- Opening Delimiter -

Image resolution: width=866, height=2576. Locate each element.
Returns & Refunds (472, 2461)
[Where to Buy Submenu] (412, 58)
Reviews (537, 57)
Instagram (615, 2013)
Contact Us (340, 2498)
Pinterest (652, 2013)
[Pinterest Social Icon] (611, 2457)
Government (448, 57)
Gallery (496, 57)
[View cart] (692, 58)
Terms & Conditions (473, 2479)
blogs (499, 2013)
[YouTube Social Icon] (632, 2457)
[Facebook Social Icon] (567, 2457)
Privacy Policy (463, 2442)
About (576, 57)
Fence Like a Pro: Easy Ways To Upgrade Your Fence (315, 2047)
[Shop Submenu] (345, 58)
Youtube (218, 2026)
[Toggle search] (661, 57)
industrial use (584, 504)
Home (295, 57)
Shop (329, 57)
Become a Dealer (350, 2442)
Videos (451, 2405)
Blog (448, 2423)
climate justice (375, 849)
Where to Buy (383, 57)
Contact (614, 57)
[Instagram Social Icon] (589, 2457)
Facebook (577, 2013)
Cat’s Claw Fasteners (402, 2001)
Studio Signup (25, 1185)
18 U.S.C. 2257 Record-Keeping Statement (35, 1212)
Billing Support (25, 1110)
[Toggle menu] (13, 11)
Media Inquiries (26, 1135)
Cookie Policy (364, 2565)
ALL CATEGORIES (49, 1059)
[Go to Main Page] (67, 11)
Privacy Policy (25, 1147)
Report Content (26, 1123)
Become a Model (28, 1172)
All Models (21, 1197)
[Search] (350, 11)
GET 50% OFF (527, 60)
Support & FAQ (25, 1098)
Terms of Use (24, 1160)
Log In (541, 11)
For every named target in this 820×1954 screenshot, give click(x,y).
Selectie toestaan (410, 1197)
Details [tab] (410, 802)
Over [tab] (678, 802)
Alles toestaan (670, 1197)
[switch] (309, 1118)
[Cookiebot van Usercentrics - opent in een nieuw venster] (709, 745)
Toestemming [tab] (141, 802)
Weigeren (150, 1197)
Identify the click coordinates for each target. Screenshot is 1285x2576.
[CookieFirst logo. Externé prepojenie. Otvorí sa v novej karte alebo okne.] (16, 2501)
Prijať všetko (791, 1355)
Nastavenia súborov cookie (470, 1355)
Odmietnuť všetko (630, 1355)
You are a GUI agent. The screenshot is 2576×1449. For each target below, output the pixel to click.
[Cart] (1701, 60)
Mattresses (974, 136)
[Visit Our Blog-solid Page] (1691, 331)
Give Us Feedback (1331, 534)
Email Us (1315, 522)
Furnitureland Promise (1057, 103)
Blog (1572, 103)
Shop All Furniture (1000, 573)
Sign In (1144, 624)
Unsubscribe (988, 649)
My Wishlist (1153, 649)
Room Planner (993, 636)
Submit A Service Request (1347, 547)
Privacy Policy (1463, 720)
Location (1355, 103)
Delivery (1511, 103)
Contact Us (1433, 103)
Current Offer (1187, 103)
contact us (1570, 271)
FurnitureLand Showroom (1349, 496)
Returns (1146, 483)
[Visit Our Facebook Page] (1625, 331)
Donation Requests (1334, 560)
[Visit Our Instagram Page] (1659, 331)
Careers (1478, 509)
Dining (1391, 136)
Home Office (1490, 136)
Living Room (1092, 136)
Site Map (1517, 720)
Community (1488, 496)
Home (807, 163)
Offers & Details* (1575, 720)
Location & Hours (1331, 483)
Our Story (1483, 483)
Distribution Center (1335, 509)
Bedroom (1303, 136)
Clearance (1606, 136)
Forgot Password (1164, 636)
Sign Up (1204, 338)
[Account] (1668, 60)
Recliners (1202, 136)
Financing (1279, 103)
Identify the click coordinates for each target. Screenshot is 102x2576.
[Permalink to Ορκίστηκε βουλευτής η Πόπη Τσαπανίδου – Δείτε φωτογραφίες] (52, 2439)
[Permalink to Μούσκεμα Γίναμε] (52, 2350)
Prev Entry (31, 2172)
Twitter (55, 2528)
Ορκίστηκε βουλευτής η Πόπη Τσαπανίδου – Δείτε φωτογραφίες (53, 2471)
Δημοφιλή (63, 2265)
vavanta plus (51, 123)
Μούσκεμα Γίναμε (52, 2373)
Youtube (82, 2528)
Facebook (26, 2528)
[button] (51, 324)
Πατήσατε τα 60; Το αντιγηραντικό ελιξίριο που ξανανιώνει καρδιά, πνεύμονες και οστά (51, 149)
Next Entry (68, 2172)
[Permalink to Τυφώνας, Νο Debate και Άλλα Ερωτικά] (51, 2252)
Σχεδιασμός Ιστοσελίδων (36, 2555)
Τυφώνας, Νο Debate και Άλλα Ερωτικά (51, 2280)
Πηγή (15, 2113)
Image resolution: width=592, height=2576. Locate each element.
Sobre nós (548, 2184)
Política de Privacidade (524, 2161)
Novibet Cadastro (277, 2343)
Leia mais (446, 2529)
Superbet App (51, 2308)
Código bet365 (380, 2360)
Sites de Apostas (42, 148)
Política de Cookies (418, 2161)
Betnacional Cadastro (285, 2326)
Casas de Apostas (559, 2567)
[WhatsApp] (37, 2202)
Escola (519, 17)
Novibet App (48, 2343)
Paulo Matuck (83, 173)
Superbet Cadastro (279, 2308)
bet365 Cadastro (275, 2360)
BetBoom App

- Closing Delimiter -

### TO DO
Give again exactly, and only, the lines above starting at the one with "Site Map (1517, 720)" and ending at the one with "Recliners (1202, 136)".

### RESULT BELOW
Site Map (1517, 720)
Community (1488, 496)
Home (807, 163)
Offers & Details* (1575, 720)
Location & Hours (1331, 483)
Our Story (1483, 483)
Distribution Center (1335, 509)
Bedroom (1303, 136)
Clearance (1606, 136)
Forgot Password (1164, 636)
Sign Up (1204, 338)
[Account] (1668, 60)
Recliners (1202, 136)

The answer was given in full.